In a study published in Atmospheric Chemistry and Physics on Thursday , researchers from the German Aerospace Center's Institute for Atmospheric Physics detail how they created four simulations to test the potential effects on the formation of clouds by airplane contrails. They accounted for increased air traffic, climate change, improvements in fuel efficiency, and decreases in soot emissions.
“When you look at the sky and see those thin stripes, you don’t think that contrails can have an impact,” co-author Ulrike Burkhardt said. “But they do.”
By 2050, air traffic is predicted to increase four times from 2006 levels. This could, according to the study, triple contrail cloud formation in that same time frame. Contrails, which are made of condensed water and freeze into ice clouds, trap heat in our atmosphere like a “light blanket,” as NASA describes them. This heat-trapping is called “radiative forcing.”

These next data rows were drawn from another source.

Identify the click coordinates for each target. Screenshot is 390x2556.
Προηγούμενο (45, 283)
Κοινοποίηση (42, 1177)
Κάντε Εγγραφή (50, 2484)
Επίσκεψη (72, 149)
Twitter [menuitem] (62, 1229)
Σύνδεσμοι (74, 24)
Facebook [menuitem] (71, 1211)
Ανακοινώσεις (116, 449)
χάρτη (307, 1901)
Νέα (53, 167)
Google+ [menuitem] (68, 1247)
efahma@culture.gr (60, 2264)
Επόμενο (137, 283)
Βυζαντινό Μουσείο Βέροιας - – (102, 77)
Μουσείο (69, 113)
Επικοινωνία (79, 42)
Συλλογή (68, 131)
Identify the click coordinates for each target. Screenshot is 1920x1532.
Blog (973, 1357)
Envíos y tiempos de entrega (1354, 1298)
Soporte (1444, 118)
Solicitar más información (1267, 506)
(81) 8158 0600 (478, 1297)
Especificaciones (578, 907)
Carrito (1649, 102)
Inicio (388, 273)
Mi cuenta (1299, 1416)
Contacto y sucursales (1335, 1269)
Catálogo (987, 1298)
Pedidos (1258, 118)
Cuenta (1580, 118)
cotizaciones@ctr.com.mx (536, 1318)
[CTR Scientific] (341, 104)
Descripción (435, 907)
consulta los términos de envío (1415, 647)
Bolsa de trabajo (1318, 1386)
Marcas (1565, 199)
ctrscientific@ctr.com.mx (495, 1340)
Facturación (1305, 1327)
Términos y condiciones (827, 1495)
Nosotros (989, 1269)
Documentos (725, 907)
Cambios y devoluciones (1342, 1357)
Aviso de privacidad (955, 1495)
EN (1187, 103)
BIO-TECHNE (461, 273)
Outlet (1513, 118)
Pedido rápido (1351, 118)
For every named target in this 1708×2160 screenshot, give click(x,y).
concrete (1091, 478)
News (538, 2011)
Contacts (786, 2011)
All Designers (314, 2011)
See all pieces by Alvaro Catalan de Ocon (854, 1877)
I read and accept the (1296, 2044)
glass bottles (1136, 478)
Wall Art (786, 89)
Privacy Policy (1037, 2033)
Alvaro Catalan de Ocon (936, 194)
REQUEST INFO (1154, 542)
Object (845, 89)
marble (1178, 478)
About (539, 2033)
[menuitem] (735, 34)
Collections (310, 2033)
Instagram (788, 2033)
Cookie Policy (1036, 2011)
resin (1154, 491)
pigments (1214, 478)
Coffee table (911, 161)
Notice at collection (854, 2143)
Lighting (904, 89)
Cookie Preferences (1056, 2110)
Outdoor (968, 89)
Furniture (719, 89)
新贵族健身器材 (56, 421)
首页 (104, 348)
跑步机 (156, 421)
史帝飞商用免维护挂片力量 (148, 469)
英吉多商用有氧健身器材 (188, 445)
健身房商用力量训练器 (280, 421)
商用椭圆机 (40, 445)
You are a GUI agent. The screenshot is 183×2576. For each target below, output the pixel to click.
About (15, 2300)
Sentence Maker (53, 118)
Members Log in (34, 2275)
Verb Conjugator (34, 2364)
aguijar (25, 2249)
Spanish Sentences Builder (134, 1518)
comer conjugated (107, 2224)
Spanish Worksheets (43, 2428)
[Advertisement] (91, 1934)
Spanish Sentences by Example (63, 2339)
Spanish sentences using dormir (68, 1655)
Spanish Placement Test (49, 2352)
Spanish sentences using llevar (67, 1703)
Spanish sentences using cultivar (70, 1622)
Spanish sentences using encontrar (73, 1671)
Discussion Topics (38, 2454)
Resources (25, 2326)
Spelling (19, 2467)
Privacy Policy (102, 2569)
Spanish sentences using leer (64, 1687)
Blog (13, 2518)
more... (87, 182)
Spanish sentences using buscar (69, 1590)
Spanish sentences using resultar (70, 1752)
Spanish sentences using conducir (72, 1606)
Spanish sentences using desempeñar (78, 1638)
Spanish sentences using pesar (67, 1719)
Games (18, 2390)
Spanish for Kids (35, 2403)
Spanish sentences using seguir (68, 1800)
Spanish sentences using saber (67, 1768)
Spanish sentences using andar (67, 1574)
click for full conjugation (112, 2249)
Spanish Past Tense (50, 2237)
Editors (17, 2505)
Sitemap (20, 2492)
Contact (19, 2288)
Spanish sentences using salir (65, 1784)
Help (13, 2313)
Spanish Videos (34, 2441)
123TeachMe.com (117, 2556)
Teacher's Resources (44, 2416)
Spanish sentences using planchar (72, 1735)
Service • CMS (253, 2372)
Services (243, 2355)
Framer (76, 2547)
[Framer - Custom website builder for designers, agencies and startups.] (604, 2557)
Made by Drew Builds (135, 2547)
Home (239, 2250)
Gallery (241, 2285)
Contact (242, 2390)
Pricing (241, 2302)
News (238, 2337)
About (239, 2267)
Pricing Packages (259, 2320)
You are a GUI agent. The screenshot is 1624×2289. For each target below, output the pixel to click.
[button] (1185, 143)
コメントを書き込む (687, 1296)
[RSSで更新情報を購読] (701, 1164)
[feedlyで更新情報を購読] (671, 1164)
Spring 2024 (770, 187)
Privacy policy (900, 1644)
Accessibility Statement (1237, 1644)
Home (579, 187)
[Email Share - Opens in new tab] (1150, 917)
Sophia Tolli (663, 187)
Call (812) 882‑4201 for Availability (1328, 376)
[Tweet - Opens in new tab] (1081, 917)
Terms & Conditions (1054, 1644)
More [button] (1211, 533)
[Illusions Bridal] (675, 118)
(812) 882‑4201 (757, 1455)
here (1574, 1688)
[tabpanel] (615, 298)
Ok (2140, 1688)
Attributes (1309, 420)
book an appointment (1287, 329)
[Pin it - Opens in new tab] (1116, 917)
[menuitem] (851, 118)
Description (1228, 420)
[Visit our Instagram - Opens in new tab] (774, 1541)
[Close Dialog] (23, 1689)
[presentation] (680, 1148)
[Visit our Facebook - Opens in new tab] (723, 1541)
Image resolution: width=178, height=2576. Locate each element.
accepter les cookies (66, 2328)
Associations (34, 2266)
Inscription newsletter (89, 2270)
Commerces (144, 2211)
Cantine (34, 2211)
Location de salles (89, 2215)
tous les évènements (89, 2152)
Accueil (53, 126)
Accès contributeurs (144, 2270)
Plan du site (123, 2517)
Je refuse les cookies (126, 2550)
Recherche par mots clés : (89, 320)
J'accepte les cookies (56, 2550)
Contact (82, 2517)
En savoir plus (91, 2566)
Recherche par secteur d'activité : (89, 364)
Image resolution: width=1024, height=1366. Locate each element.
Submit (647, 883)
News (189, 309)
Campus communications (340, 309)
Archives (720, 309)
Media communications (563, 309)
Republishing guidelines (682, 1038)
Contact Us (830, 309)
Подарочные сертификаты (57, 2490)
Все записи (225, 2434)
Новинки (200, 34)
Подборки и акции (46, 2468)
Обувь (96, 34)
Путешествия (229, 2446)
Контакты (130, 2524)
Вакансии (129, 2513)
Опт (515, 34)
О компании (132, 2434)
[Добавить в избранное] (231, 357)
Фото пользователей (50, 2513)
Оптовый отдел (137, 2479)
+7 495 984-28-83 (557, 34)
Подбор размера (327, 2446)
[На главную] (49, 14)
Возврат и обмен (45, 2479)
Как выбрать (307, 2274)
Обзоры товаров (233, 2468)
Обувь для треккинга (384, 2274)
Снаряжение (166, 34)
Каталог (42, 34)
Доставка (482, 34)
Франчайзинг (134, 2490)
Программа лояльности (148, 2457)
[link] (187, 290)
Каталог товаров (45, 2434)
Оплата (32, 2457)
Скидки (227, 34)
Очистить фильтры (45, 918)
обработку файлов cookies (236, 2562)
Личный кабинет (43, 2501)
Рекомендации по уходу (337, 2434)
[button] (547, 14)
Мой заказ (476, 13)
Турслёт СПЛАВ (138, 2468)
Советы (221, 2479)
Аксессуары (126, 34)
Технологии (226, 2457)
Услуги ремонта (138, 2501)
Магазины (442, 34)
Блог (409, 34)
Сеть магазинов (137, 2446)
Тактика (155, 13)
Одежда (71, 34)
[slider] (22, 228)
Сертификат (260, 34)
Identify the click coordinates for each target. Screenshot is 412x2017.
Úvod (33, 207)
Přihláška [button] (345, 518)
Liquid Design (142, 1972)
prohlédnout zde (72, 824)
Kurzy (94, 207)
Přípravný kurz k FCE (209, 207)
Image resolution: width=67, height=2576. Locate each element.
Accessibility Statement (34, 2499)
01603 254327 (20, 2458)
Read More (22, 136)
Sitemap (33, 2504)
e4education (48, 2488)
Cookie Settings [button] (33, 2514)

According to the study authors, how these contrails will affect surface temperature is still unknown, but they have an immediate impact on the temperature higher in the atmosphere, in a layer called the troposphere. Contrails may also disrupt precipitation cycles, the researchers say.
Air traffic already plays a big role in our effect on the climate—in 2005, it accounted for about 5 percent of anthropogenic radiative forcing, with contrail clouds making up the largest chunk of this impact. Contrail clouds have had greater climate impact than CO2 emissions from air travel since the beginning of aviation, the researchers say. New technology will also push flights to slightly higher elevations, the authors say, increasing contrail clouds formation above places that were previously too warm, such as the tropics.
Carbon dioxide emissions are easier to reduce and offset through policy, as you can simply measure how much you emit. Contrails interact with the environment in more complicated, non-linear ways, researchers say, and we need to keep building better models to fuller understand their impact.
This need for more research is largely what has held back efforts to properly address contrails in climate or emissions policies.
William Raillant-Clark, spokesperson for the International Civil Aviation Organization (ICAO), a United Nations agency, said that any emissions mitigation policy depends on scientific consensus, which he said doesn’t yet exist for the impact of contrail clouds.
“There is a high level of scientific uncertainty regarding the exact level of the non-CO2 impact,” Raillant-Clark told Motherboard in an email. Because of this uncertainty, Raillaint-Clark said, the ICAO focuses on reducing and offsetting CO2 emissions.
Burkhardt said that offsetting carbon dioxide emissions is a great start, but that non-CO2 emissions such as contrails need to be considered even without a perfect handle on the problem. Using cleaner fuel sources, however, can reduce contrail cloud formation and carbon dioxide emissions simultaneously.
“We need to have a look at what estimates we have for radiative forcing for particular areas and include them in policy agreements,” she said. “We have to mitigate this, even if we don’t do it perfectly.”